В сегодняшнем эфире помимо новости о потасовках, учинённых RASSOLNIKaMH в общественных местах, была новость об очередных взятых с поличным наркобарыгах, о суде над убийцей родителей, о фальшивомонетчиках, о серийном грабителе по фамилии Медведев, забавные кадры с камер торгового центра, застукавших воришку-неудачника. Под занавес выпуска пришло срочное сообщение из следственного комитета: «Задержанный на днях педофил выбросился из окна следственного изолятора».
И снова уверенный, эмоционально неокрашенный голос. Хотя для самого Ведова сообщение о выбросившемся насильнике стало новостью. Однако он совершенно не переживал по этому поводу. И без этого было о чём подумать. Рублёв со вчерашнего вечера не выходил из головы.
– Титры! – весело пробубнил простывший звукарь. Его голос эхом разнесся по большой загромождённой реквизитом студии. Ведущий отцепил от рубашки радиомикрофон – петличку, как называют её между собой телевизионщики, пожал руку оператору и, не забегая в редакцию, не заглядывая в гримёрку, помчался на улицу. К такому поведению Ведова в телекомпании привыкли, жизнь по секундам была его визитной карточкой. Но чем он в свободное время занимался – здесь не знал никто.
В своем эпатажном автомобиле популярный телеведущий включил музыку на всю громкость и помчался по городским ухабам в сторону центральной почты. Однако ни музыка, ни отвратительные дороги не смогли отвлечь его от болезненного вопроса.
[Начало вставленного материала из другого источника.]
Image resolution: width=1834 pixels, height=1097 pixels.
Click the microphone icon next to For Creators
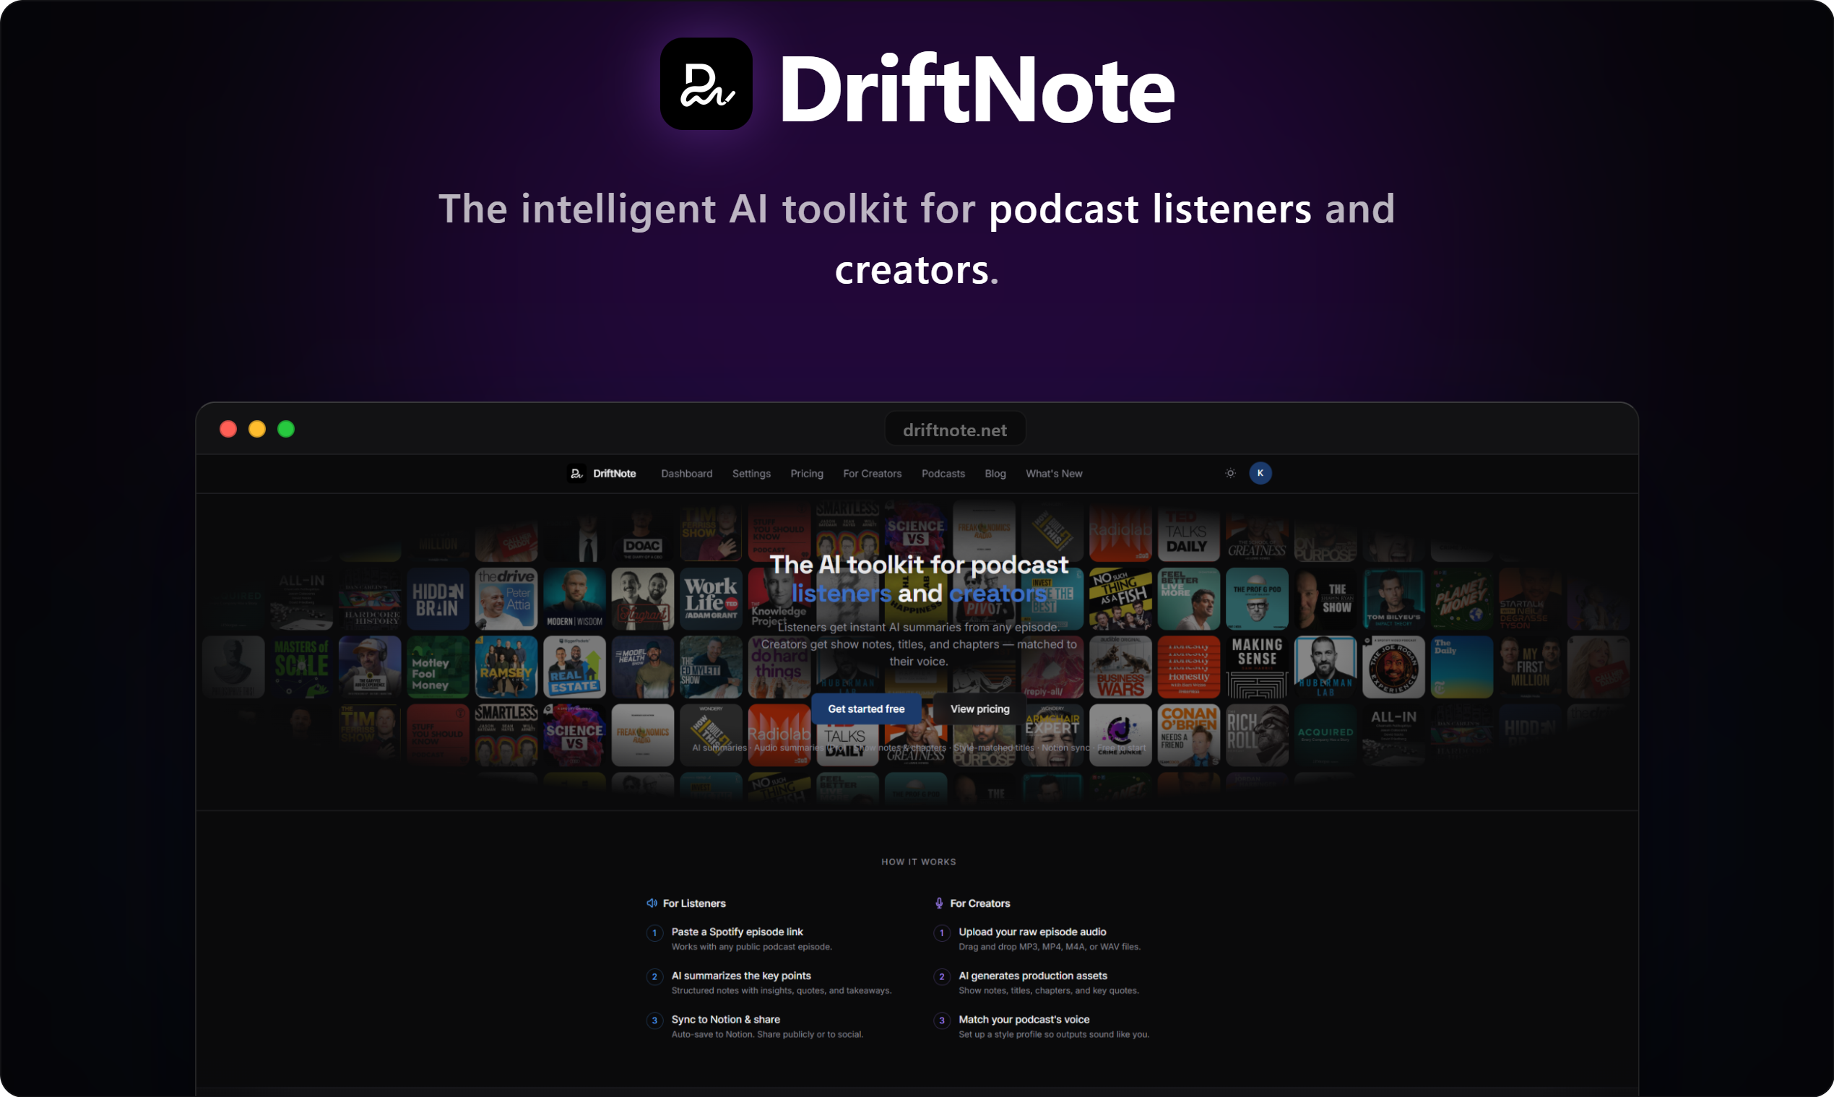(940, 903)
Вопроса, колющего чем-то горячим и в пятки, и в сердце, и даже в зубы. Как быть с Рублёвым?
Ещё когда Рублёв позвонил ему из Москвы и сообщил, что едет, у Ведова возник как всегда гениальный план, как ему тогда показалось, использовать друга, переманить его на свою сторону, пропитать его своими идеями, показать всю полезность и необходимость существования движения. Другими словами, Ведов Рублева хотел завербовать. И не только для того, чтобы статьи журналиста общероссийского СМИ стали пропагандистскими. У Ведова перед самим собой была поставлена сверхзадача – изменить жизнь приятеля до неузнаваемости, а именно: заставить его уйти в политику. Естественно, это требовало времени, осторожного, продуманного до последних деталей общения. Поэтому на вербовку он отвел пару недель. Он даже придумал, как продлить командировку Рублёва. А тут… «И кто дёргал за язык этих фэйсов?» – подумал со злостью Ведов.
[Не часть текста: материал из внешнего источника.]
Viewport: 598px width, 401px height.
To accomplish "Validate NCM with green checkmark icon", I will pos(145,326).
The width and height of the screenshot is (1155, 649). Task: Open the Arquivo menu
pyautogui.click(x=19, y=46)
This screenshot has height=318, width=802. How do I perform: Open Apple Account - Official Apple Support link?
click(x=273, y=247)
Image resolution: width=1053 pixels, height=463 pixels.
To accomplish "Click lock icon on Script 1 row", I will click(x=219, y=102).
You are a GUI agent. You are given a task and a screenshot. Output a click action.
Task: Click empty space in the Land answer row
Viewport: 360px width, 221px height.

Хотя можно было предугадать, что Александр приедет подготовленный. Что начнёт наводить справки. А во всех справках и донесениях про RASSOLNIK’ов, если и есть какое-то имя, то это его имя. Почему нельзя было подумать об этом раньше? Этот вопрос, собственная глупость, рушившиеся планы на счет Рублева – все это мучило сейчас Ведова.
Мучило зверски, рождая в нем волчью злость.
Но надо было успокаиваться и соображать, что делать дальше. На самом деле вариантов теперь было два. Раскрыть все карты и попытаться Александра уговорить или… Александра убрать. Несчастный случай. Психбольница. Самоубийство. Здесь вариантов могло быть множество.